"Pasożyt" doskonały. Jak Mariano owinął sobie Real Madryt wokół palca. "Granie w piłkę chyba go przerasta"

Gdy wszyscy zapomnieli o sytuacji z Garethem Bale’em, w obozie Realu Madryt wyrósł następny “wrzód”. Mariano Diaz powinien być ostatnim problemem klubu, a rzeczywistość jest taka, że staje się jego jedynym ciężarem. Z utalentowanego, bramkostrzelnego napastnika przeistoczył się w nieistotnego zawodnika z wysoką pensją i zerową wartością, która nadal się dewaluuje.
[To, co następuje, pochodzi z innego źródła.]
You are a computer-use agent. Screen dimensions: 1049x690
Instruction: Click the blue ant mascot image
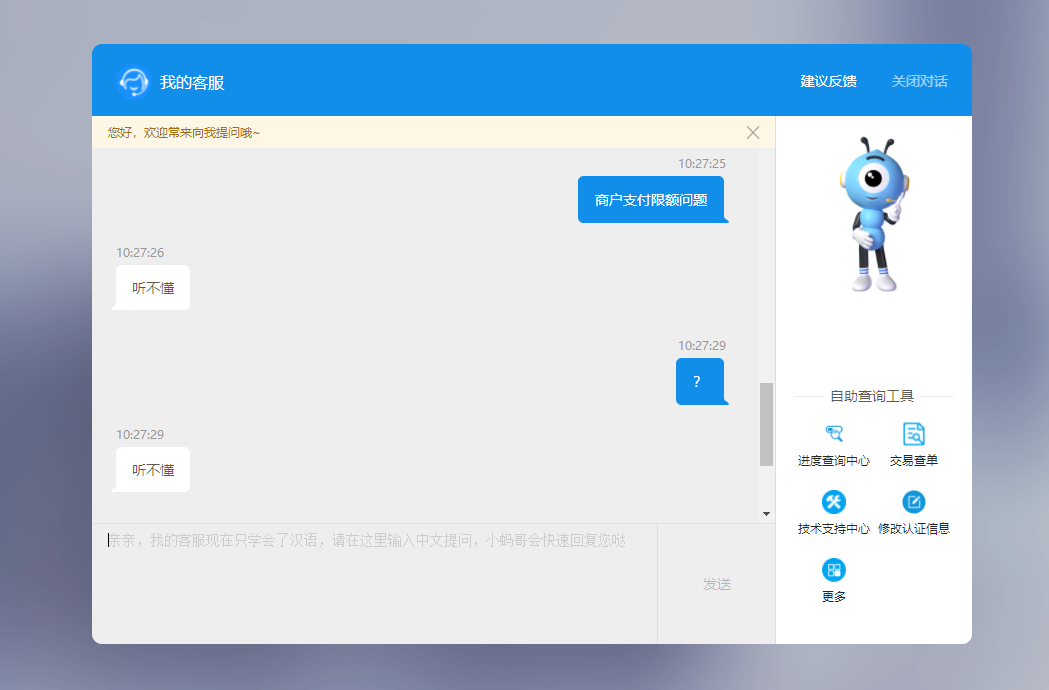click(873, 216)
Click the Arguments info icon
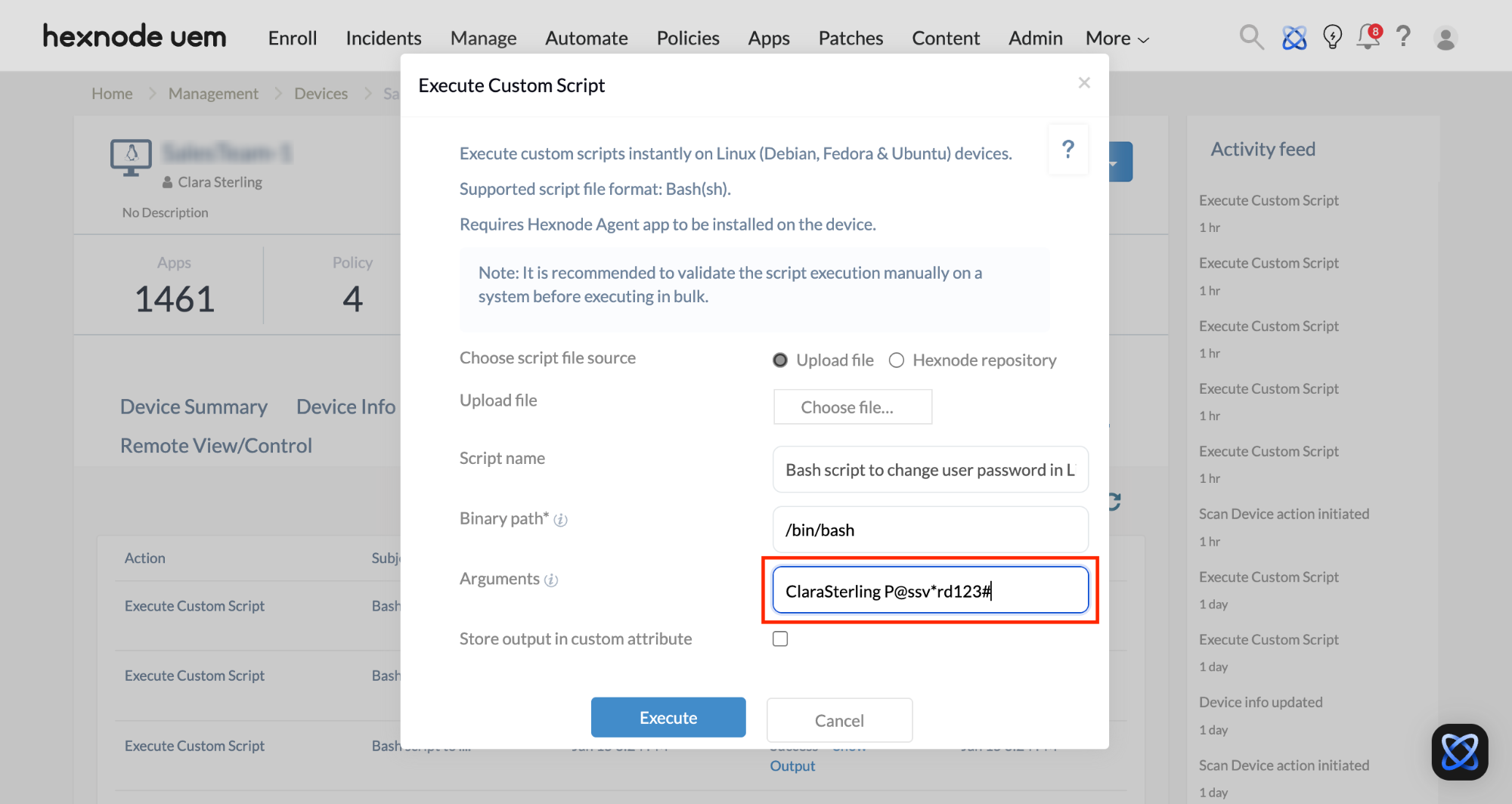Viewport: 1512px width, 804px height. pyautogui.click(x=551, y=580)
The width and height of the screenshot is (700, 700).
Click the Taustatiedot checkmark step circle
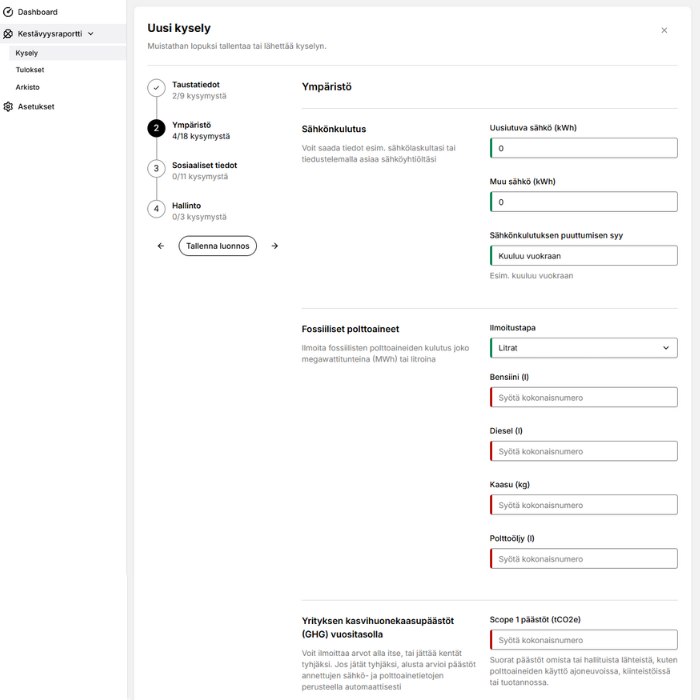tap(156, 88)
Mariano Diaz przynajmniej przez jeszcze jeden sezon będzie graczem Realu Madryt. Z tym że słowo “gracz” należy wziąć w duży cudzysłów. Nie pomoże “Królewskim” w żaden sposób. Być może symbolicznie “wykręci” kilkanaście-kilkadziesiąt minut w ciągu całego roku. Wie, że nikt go tu nie chce i jemu też się nie chce. Nie ma znaczenia, że trzeci rok z rzędu działacze dawali mu znać, że trener nie bierze go pod uwagę przy ustalaniu składu i że wskazane by było, aby jego kariera szukała rozgłosu poza Realem. Wszystkie te sugestie, błagania i prośby spływają po nim jak po kaczce.
Pierwszy następca Ronaldo
Wszystko zaczęło się od podpisania kontraktu w sierpniu 2018 roku. Tego lata “Los Blancos” pozyskali napastnika chwile przed zamknięciem okienka. Jak się okazało, była to decyzja błędna i podjęta pod presją chwili. Po odejściu Cristiano Ronaldo do Juventusu sternicy Realu doszli do wniosku, że kadrze przydałaby się głębia w grupie atakujących.
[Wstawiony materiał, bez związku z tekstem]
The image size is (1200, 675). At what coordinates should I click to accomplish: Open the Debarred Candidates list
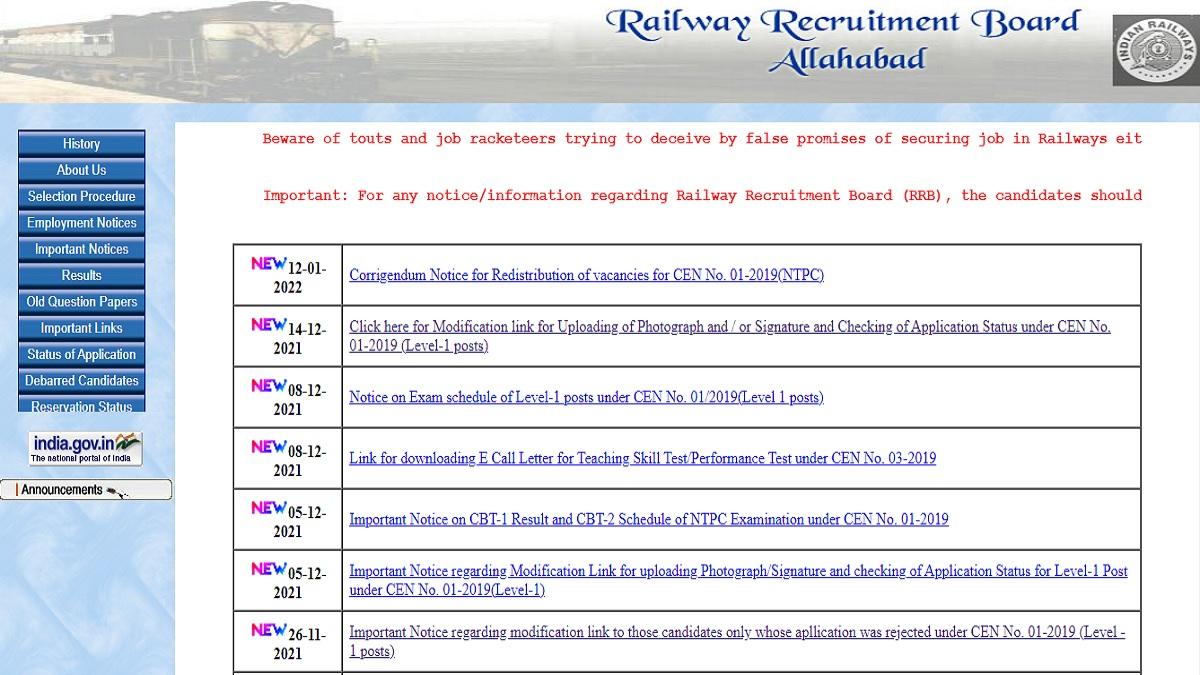click(x=81, y=380)
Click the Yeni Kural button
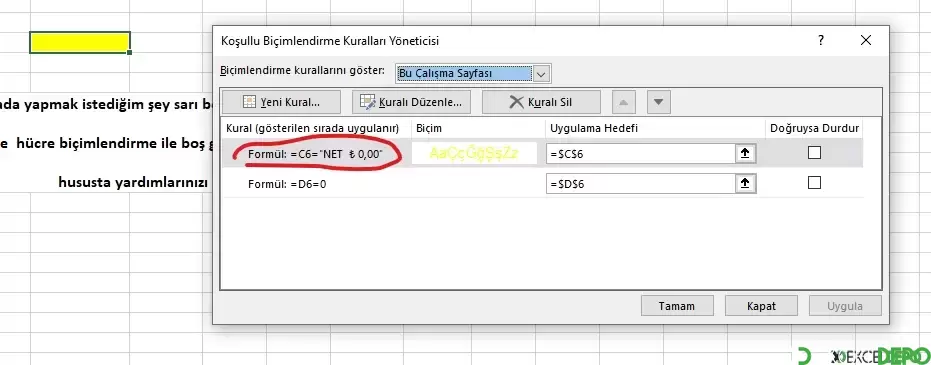 281,102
A Mariano, który dokładnie rok wcześniej został sprzedany do Lyonu za 8 milionów euro, miał we Francji wspaniały sezon: strzelił 21 goli w 45 meczach, a poważnie jego usługami interesowała się Sevilla. Andaluzyjska ekipa osiągnęła wstępne porozumienie z Francuzami na kwotę sięgającą 30 mln, lecz Madryt, posiadający prawo pierwokupu, natychmiast wkroczył do akcji. Lyon zyskał na całym przedsięwzięciu kilkanaście milionów, a wówczas 25-letni reprezentant Dominikany podpisał pięcioletni kontrakt z “Królewskimi” z roczną pensją 10 milionów euro brutto.
Nie zbliża się tym samym do apanaży największych gwiazd, choć nadal pobiera więcej pieniędzy niż choćby Vinicius Junior czy Rodrygo, ale jego wpływ na wyniki jest nieporównanie mniejszy.
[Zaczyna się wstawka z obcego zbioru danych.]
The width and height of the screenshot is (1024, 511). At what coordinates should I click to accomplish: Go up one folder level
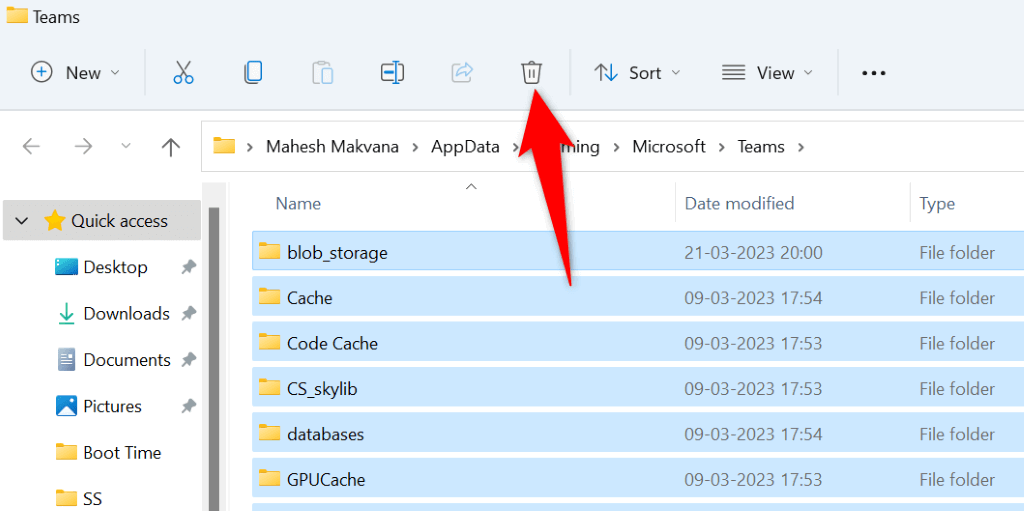pos(171,147)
Co więcej, “Królewscy” w dowód wdzięczności, że piłkarz nie obraził się na nich, gdy pozbyli się go, a po roku znów ściągnęli w trybie awaryjnym, oprócz dużego wynagrodzenia zaproponowali coś jeszcze. Koszulkę z numerem 7. “Siódemka” w Realu Madryt. Najcięższy trykot na świecie. Mówił wtedy:
- Noszenie tego to ogromna odpowiedzialność. Wielki szacunek dla Cristiano Ronaldo oraz dla wszystkich tych przed nim. Zawsze będą legendami.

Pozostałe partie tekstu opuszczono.